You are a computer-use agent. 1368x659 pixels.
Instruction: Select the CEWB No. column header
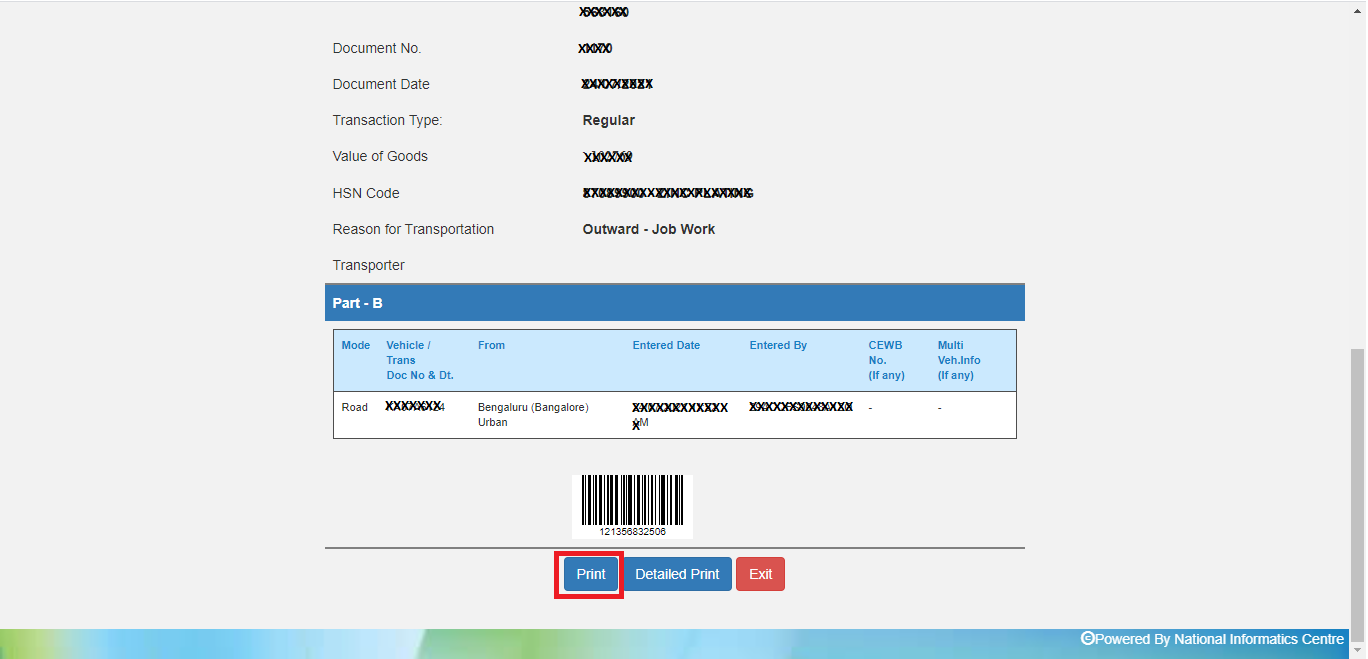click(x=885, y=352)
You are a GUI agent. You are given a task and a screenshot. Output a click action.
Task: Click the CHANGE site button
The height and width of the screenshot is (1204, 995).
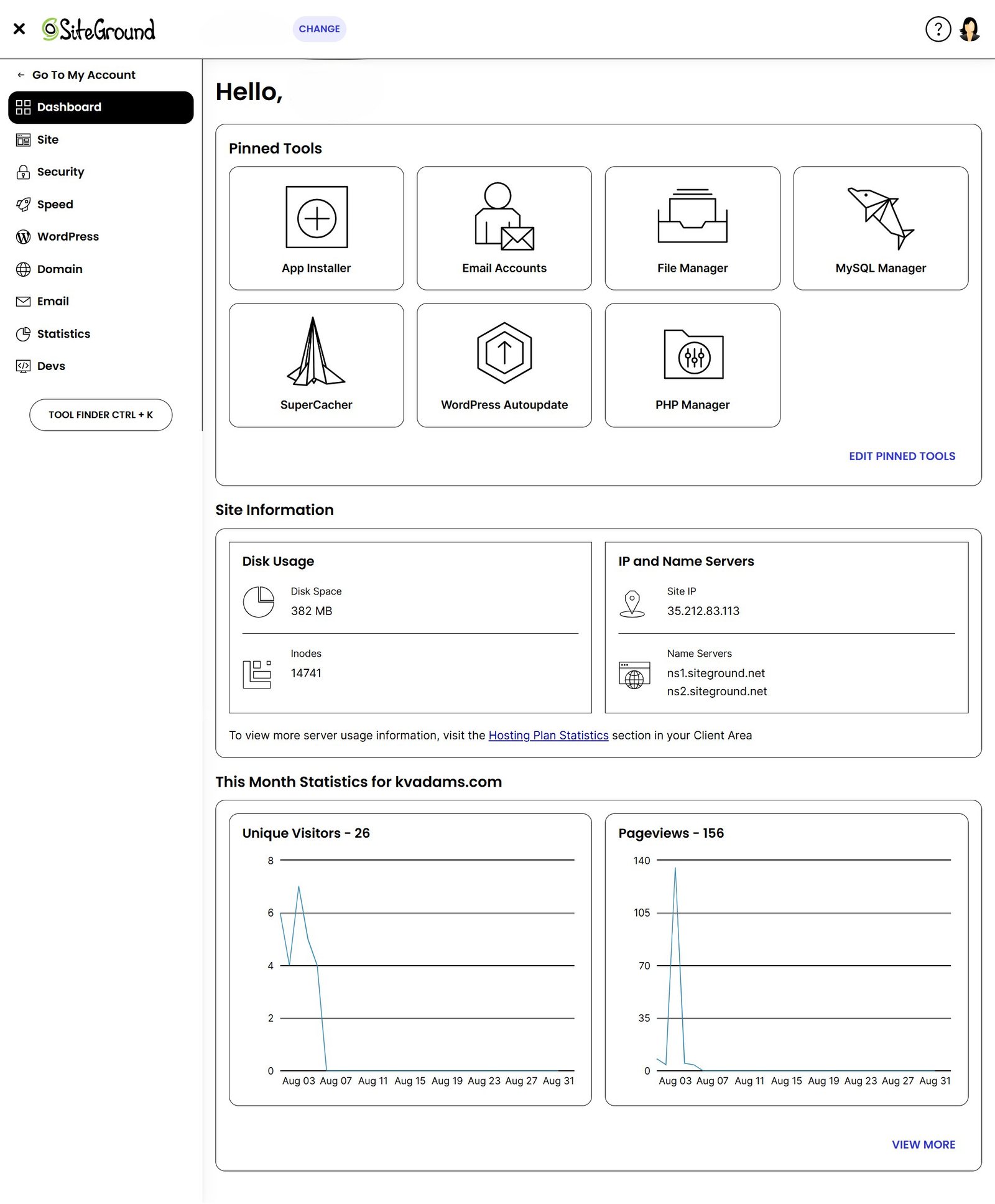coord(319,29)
...
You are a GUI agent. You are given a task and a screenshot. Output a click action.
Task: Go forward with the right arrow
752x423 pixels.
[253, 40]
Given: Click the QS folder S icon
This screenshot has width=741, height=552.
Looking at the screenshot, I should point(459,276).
==
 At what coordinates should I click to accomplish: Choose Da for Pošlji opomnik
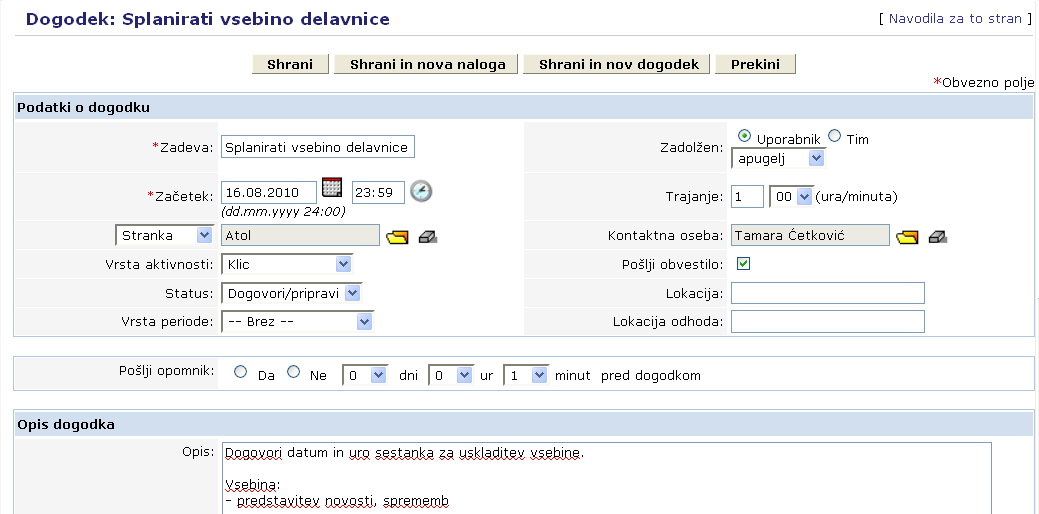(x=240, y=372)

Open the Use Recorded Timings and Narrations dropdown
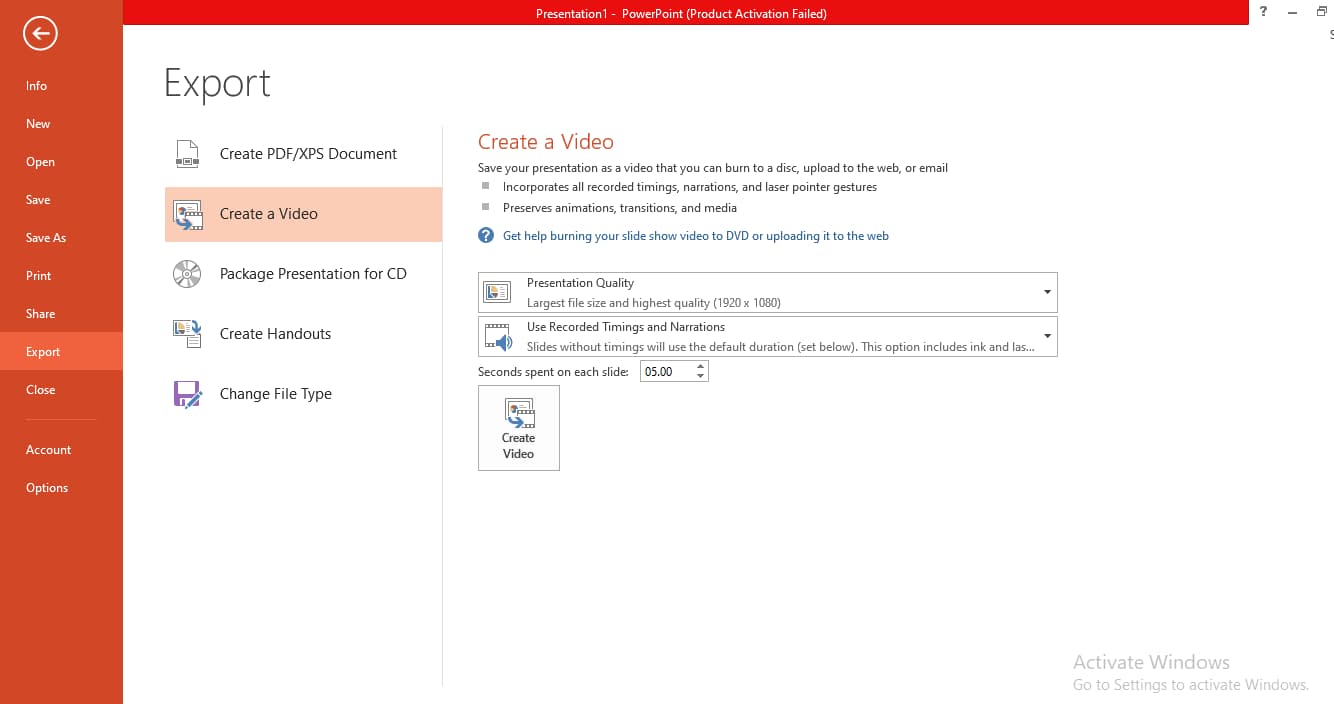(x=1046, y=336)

BRIEF: Among the entries above, find the line with "You are a computer-use" and repeat exactly from there through the line with "Task: Click the CHANGE site button", leaving out the pictures.

EXERCISE SOLUTION:
You are a computer-use agent. 1368x659 pixels.
Instruction: Select the CEWB No. column header
click(x=885, y=352)
You are a GUI agent. You are given a task and a screenshot. Output a click action.
Task: Click the CHANGE site button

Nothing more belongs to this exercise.